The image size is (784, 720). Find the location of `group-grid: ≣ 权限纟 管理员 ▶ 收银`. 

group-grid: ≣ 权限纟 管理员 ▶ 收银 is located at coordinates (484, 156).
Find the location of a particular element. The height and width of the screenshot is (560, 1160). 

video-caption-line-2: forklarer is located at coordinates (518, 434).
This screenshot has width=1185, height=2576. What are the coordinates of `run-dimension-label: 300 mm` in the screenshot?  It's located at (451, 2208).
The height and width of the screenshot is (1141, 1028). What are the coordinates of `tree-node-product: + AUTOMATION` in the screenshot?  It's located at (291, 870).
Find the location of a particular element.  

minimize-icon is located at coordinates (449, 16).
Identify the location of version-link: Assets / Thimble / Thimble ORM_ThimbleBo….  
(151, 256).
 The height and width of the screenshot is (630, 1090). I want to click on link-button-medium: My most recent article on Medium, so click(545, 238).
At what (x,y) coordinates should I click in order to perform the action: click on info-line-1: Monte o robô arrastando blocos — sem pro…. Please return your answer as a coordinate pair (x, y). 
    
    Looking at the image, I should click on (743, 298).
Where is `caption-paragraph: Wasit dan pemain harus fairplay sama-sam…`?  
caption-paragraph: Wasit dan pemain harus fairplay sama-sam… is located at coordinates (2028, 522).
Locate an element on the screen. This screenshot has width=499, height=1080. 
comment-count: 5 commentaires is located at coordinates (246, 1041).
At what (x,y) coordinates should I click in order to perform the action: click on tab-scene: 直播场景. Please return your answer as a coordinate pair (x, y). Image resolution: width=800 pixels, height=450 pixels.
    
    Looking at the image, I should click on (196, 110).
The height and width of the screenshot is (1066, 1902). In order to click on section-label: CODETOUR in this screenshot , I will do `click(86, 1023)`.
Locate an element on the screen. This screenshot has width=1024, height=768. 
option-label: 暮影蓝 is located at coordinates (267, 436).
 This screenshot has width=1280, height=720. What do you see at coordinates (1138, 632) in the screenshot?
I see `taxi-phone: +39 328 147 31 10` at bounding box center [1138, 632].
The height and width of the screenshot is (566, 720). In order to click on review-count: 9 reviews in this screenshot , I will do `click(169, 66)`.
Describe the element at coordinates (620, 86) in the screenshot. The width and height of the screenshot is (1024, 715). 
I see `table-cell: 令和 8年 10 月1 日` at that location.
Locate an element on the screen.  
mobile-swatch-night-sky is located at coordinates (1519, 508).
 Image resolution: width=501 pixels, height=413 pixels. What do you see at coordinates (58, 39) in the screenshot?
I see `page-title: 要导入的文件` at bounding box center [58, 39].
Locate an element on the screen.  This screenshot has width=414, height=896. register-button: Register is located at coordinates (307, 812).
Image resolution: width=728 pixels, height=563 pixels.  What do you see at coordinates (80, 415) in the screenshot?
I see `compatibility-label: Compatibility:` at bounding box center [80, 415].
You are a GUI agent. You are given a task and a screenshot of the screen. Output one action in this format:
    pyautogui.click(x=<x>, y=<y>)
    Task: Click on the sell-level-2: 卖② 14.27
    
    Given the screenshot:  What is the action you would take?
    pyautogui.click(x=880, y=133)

════════════════

Reproduce the records verbatim, from the line containing "Image resolution: width=728" through the end of the records, both ends included.

Image resolution: width=728 pixels, height=563 pixels.  What do you see at coordinates (80, 415) in the screenshot?
I see `compatibility-label: Compatibility:` at bounding box center [80, 415].
You are a GUI agent. You are given a task and a screenshot of the screen. Output one action in this format:
    pyautogui.click(x=<x>, y=<y>)
    Task: Click on the sell-level-2: 卖② 14.27
    
    Given the screenshot:  What is the action you would take?
    pyautogui.click(x=880, y=133)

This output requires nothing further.